◆ **Questions on the material**:
- a) List every distinct reference number cited in brackets in the passage on whey-derived peptides.
- b) Substitute "dampened" for "attenuated" in the passage on whey-derived peptides, and write out the part starting with "The degree of" and going on through "inflammatory cascades [57,87].".

◆ **Passage**:
__________________________________________________

The degree of digestion strongly influences the immunomodulatory activity, with more extensively digested peptides generally exhibiting stronger anti-inflammatory effects on immune cells. These peptides can suppress the NF-κB pathway through PPARγ-dependent mechanisms, reduce pro-inflammatory cytokines such as IL-6 and IL-1β, and modulate Toll-like receptor expression following inflammatory stimuli. In this way, NF-κB activation is attenuated, leading to a more controlled inflammatory response and promoting an immunoregulatory phenotype. For example, TLR2 expression decreases upon exposure to whey peptides regardless of the animal of origin, whereas TLR4 downregulation appears more pronounced with cheese-derived peptides. Both bovine and ovine whey proteins have been reported to reduce activation of inflammatory cascades [57,87].
Whey-derived peptides also influence immune cell recruitment and chronic inflammation. CXCL8 transcription increases in response to these peptides when immune cells are stimulated by inflammatory factors, facilitating neutrophil recruitment during the acute phase of inflammation. At the same time, IL-10 expression is elevated in LPS-activated THP-1 macrophages exposed to mixed-origin whey peptides, providing anti-inflammatory regulation that may be particularly beneficial in chronic intestinal inflammation. In addition, ICAM1 mRNA expression is reduced, especially with bovine or mixed-origin peptides, which limits leukocyte adhesion and vascular inflammation and may contribute to protection against atherosclerotic lesion formation [57,88,89,90,91].

__________________________________________________

◆ **Information provided**:
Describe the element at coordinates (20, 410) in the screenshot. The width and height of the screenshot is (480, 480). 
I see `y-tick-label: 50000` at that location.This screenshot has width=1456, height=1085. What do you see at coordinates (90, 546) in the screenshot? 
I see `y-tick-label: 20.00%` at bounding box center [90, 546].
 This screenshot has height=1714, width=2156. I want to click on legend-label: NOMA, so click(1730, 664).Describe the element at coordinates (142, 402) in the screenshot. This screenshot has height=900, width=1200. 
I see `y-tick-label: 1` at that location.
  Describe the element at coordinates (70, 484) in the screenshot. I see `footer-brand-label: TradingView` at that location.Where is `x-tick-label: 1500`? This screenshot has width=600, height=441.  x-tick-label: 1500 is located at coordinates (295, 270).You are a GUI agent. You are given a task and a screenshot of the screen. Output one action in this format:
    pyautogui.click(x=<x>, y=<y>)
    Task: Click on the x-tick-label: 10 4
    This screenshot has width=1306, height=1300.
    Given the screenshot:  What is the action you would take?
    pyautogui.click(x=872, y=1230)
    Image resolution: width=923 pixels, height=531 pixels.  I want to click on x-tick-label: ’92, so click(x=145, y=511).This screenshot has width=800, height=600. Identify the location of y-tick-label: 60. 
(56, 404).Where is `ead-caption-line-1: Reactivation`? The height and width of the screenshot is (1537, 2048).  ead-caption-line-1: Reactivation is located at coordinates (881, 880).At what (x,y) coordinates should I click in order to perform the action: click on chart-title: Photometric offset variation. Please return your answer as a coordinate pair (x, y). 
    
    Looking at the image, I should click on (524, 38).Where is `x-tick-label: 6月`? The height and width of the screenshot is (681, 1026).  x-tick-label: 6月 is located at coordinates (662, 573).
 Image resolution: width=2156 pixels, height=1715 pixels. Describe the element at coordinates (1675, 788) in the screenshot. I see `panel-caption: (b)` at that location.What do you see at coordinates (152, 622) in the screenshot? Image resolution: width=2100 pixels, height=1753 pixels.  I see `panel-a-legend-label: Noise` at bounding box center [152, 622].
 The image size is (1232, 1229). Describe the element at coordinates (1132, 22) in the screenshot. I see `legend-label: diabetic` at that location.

__________________________________________________

◆ **Per-task outputs**:
- a) 57, 87, 88, 89, 90, 91

- b)
The degree of digestion strongly influences the immunomodulatory activity, with more extensively digested peptides generally exhibiting stronger anti-inflammatory effects on immune cells. These peptides can suppress the NF-κB pathway through PPARγ-dependent mechanisms, reduce pro-inflammatory cytokines such as IL-6 and IL-1β, and modulate Toll-like receptor expression following inflammatory stimuli. In this way, NF-κB activation is dampened, leading to a more controlled inflammatory response and promoting an immunoregulatory phenotype. For example, TLR2 expression decreases upon exposure to whey peptides regardless of the animal of origin, whereas TLR4 downregulation appears more pronounced with cheese-derived peptides. Both bovine and ovine whey proteins have been reported to reduce activation of inflammatory cascades [57,87].